---------- Exercise input

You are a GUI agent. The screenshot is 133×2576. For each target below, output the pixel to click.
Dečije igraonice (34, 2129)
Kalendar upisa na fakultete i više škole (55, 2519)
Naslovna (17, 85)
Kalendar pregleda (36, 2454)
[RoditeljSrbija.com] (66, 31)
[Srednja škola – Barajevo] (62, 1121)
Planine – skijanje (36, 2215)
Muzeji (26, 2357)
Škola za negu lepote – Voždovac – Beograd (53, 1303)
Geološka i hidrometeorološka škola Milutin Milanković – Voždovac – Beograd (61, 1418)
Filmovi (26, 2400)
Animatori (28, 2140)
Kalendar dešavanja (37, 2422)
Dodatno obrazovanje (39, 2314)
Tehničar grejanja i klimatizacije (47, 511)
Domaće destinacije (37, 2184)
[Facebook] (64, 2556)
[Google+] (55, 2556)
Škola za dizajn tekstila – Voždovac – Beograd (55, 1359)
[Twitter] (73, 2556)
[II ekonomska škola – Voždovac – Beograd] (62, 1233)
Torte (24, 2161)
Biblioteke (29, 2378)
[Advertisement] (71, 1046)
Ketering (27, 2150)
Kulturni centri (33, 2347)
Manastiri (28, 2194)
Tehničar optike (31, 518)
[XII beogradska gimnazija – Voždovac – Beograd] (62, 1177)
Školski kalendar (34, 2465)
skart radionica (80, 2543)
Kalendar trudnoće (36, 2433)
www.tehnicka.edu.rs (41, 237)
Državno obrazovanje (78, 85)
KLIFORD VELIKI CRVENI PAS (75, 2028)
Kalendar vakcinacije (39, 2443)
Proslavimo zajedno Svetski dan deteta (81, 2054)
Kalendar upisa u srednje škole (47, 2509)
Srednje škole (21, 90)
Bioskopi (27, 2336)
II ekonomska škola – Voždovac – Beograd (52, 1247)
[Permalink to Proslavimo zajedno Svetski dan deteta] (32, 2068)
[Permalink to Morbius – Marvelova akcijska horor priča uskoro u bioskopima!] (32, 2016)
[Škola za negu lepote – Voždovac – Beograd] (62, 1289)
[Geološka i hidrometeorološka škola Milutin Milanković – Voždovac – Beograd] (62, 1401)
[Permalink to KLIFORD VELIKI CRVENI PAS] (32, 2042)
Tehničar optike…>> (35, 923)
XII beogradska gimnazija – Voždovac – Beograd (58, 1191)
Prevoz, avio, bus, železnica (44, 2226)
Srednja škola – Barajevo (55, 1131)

--------------------

Repeat every line of the listing without a single difference.

**Answer to this task**
You are a GUI agent. The screenshot is 133×2576. For each target below, output the pixel to click.
Dečije igraonice (34, 2129)
Kalendar upisa na fakultete i više škole (55, 2519)
Naslovna (17, 85)
Kalendar pregleda (36, 2454)
[RoditeljSrbija.com] (66, 31)
[Srednja škola – Barajevo] (62, 1121)
Planine – skijanje (36, 2215)
Muzeji (26, 2357)
Škola za negu lepote – Voždovac – Beograd (53, 1303)
Geološka i hidrometeorološka škola Milutin Milanković – Voždovac – Beograd (61, 1418)
Filmovi (26, 2400)
Animatori (28, 2140)
Kalendar dešavanja (37, 2422)
Dodatno obrazovanje (39, 2314)
Tehničar grejanja i klimatizacije (47, 511)
Domaće destinacije (37, 2184)
[Facebook] (64, 2556)
[Google+] (55, 2556)
Škola za dizajn tekstila – Voždovac – Beograd (55, 1359)
[Twitter] (73, 2556)
[II ekonomska škola – Voždovac – Beograd] (62, 1233)
Torte (24, 2161)
Biblioteke (29, 2378)
[Advertisement] (71, 1046)
Ketering (27, 2150)
Kulturni centri (33, 2347)
Manastiri (28, 2194)
Tehničar optike (31, 518)
[XII beogradska gimnazija – Voždovac – Beograd] (62, 1177)
Školski kalendar (34, 2465)
skart radionica (80, 2543)
Kalendar trudnoće (36, 2433)
www.tehnicka.edu.rs (41, 237)
Državno obrazovanje (78, 85)
KLIFORD VELIKI CRVENI PAS (75, 2028)
Kalendar vakcinacije (39, 2443)
Proslavimo zajedno Svetski dan deteta (81, 2054)
Kalendar upisa u srednje škole (47, 2509)
Srednje škole (21, 90)
Bioskopi (27, 2336)
II ekonomska škola – Voždovac – Beograd (52, 1247)
[Permalink to Proslavimo zajedno Svetski dan deteta] (32, 2068)
[Permalink to Morbius – Marvelova akcijska horor priča uskoro u bioskopima!] (32, 2016)
[Škola za negu lepote – Voždovac – Beograd] (62, 1289)
[Geološka i hidrometeorološka škola Milutin Milanković – Voždovac – Beograd] (62, 1401)
[Permalink to KLIFORD VELIKI CRVENI PAS] (32, 2042)
Tehničar optike…>> (35, 923)
XII beogradska gimnazija – Voždovac – Beograd (58, 1191)
Prevoz, avio, bus, železnica (44, 2226)
Srednja škola – Barajevo (55, 1131)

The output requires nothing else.